*Information*

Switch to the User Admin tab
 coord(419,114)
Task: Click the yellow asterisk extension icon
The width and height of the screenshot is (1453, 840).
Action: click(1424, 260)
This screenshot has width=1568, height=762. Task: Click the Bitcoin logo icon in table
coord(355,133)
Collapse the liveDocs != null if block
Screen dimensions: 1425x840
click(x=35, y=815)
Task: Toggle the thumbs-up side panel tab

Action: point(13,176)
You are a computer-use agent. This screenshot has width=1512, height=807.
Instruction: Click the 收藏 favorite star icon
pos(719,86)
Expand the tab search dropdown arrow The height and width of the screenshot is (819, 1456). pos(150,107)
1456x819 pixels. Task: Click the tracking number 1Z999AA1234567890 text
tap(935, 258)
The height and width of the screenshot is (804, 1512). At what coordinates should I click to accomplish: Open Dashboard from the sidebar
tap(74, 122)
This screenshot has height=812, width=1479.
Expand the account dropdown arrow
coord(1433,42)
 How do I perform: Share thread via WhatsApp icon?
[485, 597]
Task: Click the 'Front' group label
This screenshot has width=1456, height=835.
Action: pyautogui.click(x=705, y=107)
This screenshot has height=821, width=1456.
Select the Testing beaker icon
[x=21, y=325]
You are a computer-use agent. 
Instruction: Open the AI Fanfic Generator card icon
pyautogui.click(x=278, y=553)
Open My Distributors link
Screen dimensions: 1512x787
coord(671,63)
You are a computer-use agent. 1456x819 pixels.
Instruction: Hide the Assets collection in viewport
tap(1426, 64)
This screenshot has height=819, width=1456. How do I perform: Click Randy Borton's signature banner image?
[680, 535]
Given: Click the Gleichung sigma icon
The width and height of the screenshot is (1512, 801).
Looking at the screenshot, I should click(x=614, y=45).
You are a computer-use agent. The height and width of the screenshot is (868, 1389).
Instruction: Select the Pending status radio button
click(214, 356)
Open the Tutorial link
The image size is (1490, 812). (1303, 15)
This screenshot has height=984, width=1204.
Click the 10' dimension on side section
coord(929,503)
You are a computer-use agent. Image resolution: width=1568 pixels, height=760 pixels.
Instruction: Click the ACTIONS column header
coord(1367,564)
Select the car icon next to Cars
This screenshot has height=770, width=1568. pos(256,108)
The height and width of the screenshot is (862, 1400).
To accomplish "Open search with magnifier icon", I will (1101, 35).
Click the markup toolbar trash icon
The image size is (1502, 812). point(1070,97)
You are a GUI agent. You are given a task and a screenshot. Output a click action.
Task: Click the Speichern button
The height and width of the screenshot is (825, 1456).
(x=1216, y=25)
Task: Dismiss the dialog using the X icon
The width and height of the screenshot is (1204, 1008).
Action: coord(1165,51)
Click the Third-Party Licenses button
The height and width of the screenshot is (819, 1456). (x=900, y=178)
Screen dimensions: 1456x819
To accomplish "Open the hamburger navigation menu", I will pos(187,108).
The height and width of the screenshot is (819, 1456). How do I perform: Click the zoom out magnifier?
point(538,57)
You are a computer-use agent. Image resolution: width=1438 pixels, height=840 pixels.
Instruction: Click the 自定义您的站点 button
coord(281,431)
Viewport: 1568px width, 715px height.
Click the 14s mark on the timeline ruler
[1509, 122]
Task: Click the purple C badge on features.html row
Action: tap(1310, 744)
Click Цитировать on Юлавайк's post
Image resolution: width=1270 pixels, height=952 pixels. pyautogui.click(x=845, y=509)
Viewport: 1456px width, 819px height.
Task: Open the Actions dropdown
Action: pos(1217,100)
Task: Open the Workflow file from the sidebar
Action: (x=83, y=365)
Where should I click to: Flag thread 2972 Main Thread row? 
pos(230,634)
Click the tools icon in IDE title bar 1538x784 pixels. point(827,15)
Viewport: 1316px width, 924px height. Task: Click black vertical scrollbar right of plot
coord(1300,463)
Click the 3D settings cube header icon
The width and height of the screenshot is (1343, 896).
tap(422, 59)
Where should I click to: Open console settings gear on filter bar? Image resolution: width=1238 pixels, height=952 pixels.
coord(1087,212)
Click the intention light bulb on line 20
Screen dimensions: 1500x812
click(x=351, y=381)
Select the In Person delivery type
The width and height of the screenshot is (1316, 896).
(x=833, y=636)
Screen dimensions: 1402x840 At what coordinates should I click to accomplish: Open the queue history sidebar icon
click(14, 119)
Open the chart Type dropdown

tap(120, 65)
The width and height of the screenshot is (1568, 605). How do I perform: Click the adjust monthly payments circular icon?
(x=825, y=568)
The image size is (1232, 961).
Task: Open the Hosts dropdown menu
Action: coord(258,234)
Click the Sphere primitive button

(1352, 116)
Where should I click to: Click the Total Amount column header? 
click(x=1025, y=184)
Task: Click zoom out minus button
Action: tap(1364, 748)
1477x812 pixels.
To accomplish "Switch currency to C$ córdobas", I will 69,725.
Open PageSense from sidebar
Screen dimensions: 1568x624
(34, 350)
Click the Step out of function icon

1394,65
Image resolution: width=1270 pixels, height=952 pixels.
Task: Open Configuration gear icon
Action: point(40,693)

*Activity*
When you reach the line that contains "This screenshot has height=821, width=1456.", stop; that line and every line before it, from the very first line of the data, should be restated word for word.

*Response area*
Switch to the User Admin tab
 coord(419,114)
Task: Click the yellow asterisk extension icon
The width and height of the screenshot is (1453, 840).
Action: click(1424, 260)
This screenshot has width=1568, height=762. Task: Click the Bitcoin logo icon in table
coord(355,133)
Collapse the liveDocs != null if block
Screen dimensions: 1425x840
click(x=35, y=815)
Task: Toggle the thumbs-up side panel tab

Action: point(13,176)
You are a computer-use agent. This screenshot has width=1512, height=807.
Instruction: Click the 收藏 favorite star icon
pos(719,86)
Expand the tab search dropdown arrow The height and width of the screenshot is (819, 1456). pos(150,107)
1456x819 pixels. Task: Click the tracking number 1Z999AA1234567890 text
tap(935, 258)
The height and width of the screenshot is (804, 1512). At what coordinates should I click to accomplish: Open Dashboard from the sidebar
tap(74, 122)
This screenshot has height=812, width=1479.
Expand the account dropdown arrow
coord(1433,42)
 How do I perform: Share thread via WhatsApp icon?
[485, 597]
Task: Click the 'Front' group label
This screenshot has width=1456, height=835.
Action: pyautogui.click(x=705, y=107)
This screenshot has height=821, width=1456.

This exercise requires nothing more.